> _Trecho fornecido_:

Com a definição de metas e objetivos, o Brasil e os demais países devem demonstrar não apenas seu compromisso com os padrões da OCDE no papel, mas a partir do cumprimento efetivo de leis e políticas governamentais – bem como em conduta empresarial responsável. Embora este seja apenas o início de um longo processo de acessão, o roteiro é um passo ambicioso e incentiva os comitês da OCDE, os estados membros e o Brasil a colocarem a proteção do meio ambiente e o respeito pelos direitos humanos no centro da discussão. O documento, que tem uma abordagem mais baseada em princípios da OCDE do que os anteriores, mostra que os processos de acessão  podem impulsionar melhorias nas políticas e práticas nacionais.

“A divulgação deste documento é uma oportunidade importante para setores da sociedade brasileira preocupados com a pauta socioambiental e de direitos humanos atuarem na denúncia do desmonte de políticas e instrumentos governamentais das áreas ambiental e social, principalmente pelo fato de que a entrada na OCDE é uma bandeira do governo Bolsonaro. Se o Brasil realmente quer fazer parte da organização, é fundamental que respeite os direitos estabelecidos em diversas leis e tratados em vigor no país”, afirma Júlia Neiva, coordenadora do programa de Defesa dos Direitos Socioambientais da Conectas.

> _Dados armazenados_:
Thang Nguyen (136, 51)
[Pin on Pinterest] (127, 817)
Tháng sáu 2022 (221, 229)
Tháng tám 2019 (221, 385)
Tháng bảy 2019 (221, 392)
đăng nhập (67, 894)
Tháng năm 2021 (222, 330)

> _Instrução A_:
Responda às perguntas abaixo com base no texto sobre a acessão do Brasil à OCDE.
(i) Quem o roteiro incentiva a colocar a proteção do meio ambiente e o respeito pelos direitos humanos no centro da discussão?
(ii) Em comparação com os documentos anteriores, que abordagem tem o documento?
(iii) Que cargo ocupa Júlia Neiva?
> _Instrução B_: Reproduza fielmente a parte do texto sobre a acessão do Brasil à OCDE que começa em "Com a definição" e segue até "e práticas nacionais.".
> _Instrução C_: Retome o texto sobre a acessão do Brasil à OCDE a partir do ponto em que ele termina.

> _Resposta A_:
(i) Os comitês da OCDE, os estados membros e o Brasil.
(ii) Uma abordagem mais baseada em princípios da OCDE.
(iii) Coordenadora do programa de Defesa dos Direitos Socioambientais da Conectas.

> _Resposta B_:
Com a definição de metas e objetivos, o Brasil e os demais países devem demonstrar não apenas seu compromisso com os padrões da OCDE no papel, mas a partir do cumprimento efetivo de leis e políticas governamentais – bem como em conduta empresarial responsável. Embora este seja apenas o início de um longo processo de acessão, o roteiro é um passo ambicioso e incentiva os comitês da OCDE, os estados membros e o Brasil a colocarem a proteção do meio ambiente e o respeito pelos direitos humanos no centro da discussão. O documento, que tem uma abordagem mais baseada em princípios da OCDE do que os anteriores, mostra que os processos de acessão  podem impulsionar melhorias nas políticas e práticas nacionais.

> _Resposta C_:
Apesar do Brasil ter demonstrado interesse em cumprir com os valores da OCDE na defesa do Estado de direito, proteção dos direitos humanos e sustentabilidade ambiental, o país ainda tem grandes lacunas de governanças. Como aponta pesquisa recente da Conectas, FIDH e OECD Watch o governo brasileiro deve fazer mudanças significativas na sua postura para, de fato, garantir a proteção do meio ambiente e dos direitos humanos. Embora o Brasil  tenha aderido a 103 dos 251 instrumentos normativos da OCDE, o próximo passo é avaliar a conformidade do país com os padrões e princípios da entidade sediada em Paris, França. 

Veja alguns pontos do roteiro dos  países que estão no processo de acessão e as barreiras que o Brasil apresenta para cumpri-los, de acordo com organizações da sociedade civil:  

  • “Garantir estratégias ambientais e climáticas eficazes e ambiciosas que demonstrem uma implementação real e sem retrocessos, incluindo o investimento na resiliência e adaptação climática como parte da agenda nacional de desenvolvimento”. O governo brasileiro não demonstrou compromisso com a agenda climática. Desde a adoção do Acordo de Paris em 2015, as emissões líquidas do país aumentaram 12%. Ainda mais alarmante, desde a promulgação da lei climática (Lei nº 12.187/2009), o país aumentou suas emissões em mais de um quarto.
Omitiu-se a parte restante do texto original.